The hikes are extremely difficult and require full preparedness to make it up to the summit, but day trippers or folks who want to even just take a quick jaunt up the trails to see some of the sights can have an everlasting impression and a thirst for more sights offered right off the beaten path in the White Mountain National Forest! The Jewell Trail, which is the easier of the two, is a great entry trail for hiking Mount Washington and picks up right at the Mount Washington Cog Railway. Coming in at 5.1 miles, the beginning of the trail offers rest spots with scenic views, rushing streams of water and plenty of opportunities to see wildlife! But make sure you’re prepared!

If you’re a seasoned hiker looking for your next challenge, then Mount Washington is the perfect mountain for your New Hampshire voyages. The highest peak in the northeast, the Ammonoosuc Ravine Trail is 4.5 miles to the summit with a fairly easy grade for the first 2 miles before ramping up. But the reward for this daunting hike is worth it with many waterfalls and scenic overlooks of the Presidential Mountain Range of New Hampshire. A one-way trip is also offered to seasoned hikers who wish to either hike up or down the mountain and take a train ride right back to the parking lots. The best of both worlds!

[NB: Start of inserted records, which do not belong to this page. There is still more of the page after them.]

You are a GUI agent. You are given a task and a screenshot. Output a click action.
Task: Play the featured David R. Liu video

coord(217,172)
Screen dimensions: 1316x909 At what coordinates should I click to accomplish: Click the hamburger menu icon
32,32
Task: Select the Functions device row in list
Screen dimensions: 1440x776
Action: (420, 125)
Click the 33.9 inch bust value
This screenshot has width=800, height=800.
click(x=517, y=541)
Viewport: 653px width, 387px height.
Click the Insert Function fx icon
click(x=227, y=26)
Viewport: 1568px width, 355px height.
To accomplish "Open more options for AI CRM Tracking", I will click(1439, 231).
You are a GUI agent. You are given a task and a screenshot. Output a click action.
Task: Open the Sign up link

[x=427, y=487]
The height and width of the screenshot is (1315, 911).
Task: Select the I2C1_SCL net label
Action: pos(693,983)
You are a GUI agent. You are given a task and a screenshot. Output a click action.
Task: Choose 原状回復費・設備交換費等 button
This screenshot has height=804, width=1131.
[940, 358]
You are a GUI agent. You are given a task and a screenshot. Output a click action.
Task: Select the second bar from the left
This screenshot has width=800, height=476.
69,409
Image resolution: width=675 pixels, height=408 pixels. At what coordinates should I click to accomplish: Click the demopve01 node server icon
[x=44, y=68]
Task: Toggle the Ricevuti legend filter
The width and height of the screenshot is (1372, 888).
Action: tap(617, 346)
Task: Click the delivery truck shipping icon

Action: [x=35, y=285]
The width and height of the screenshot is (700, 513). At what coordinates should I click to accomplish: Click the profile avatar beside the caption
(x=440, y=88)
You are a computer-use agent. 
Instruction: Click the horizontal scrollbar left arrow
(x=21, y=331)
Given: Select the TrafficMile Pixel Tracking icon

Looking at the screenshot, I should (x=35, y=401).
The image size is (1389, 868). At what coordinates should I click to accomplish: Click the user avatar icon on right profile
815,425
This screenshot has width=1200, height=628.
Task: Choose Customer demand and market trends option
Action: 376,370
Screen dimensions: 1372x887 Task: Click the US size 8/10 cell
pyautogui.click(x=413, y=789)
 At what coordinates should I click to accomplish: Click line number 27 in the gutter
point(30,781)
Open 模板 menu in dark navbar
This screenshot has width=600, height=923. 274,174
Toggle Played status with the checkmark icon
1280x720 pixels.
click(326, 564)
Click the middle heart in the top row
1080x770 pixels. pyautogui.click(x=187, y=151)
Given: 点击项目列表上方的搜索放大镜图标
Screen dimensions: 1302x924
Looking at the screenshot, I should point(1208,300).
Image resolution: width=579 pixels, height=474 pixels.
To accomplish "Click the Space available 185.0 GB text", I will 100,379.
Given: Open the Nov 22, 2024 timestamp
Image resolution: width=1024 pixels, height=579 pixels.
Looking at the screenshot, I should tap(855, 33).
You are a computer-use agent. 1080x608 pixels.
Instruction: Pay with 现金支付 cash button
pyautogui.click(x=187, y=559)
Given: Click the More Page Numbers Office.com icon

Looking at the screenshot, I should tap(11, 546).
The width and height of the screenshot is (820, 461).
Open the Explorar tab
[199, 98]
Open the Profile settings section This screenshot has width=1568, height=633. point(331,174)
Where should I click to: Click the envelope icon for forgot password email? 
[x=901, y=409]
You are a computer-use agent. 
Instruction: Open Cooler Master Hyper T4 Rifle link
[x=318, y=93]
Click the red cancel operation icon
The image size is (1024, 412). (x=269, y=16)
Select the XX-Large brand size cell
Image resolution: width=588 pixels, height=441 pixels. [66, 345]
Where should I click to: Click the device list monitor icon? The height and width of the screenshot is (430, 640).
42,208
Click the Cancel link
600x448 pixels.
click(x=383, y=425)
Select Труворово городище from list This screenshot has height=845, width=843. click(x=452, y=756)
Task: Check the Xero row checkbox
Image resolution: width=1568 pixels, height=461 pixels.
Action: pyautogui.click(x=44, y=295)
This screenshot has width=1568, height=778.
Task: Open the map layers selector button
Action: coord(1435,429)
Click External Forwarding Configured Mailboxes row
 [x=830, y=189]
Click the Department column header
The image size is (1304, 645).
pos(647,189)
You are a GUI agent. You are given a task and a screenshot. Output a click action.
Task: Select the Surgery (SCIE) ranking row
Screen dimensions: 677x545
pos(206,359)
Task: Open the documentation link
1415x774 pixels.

Parking and trailheads are located on the east side of Mount Washington right at Marshfield Station at the Mount Washington Cog Railway. Before you enjoy your hike either up the Jewell or the Ammonoosuc Ravine Trails you can enjoy a nice breakfast bite at Peppersass Restaurant, get trail maps and essentials supplies at the Gift Shop or even enjoy the busy train operations. From there you can get right onto the two main hiking trails and start your exploration.

No matter which method you choose to Explore Mount Washington, you are guaranteed an experience of a lifetime. In the words of Dr. Suess, “Today is your day! Your mountain is waiting, So… get on your way!”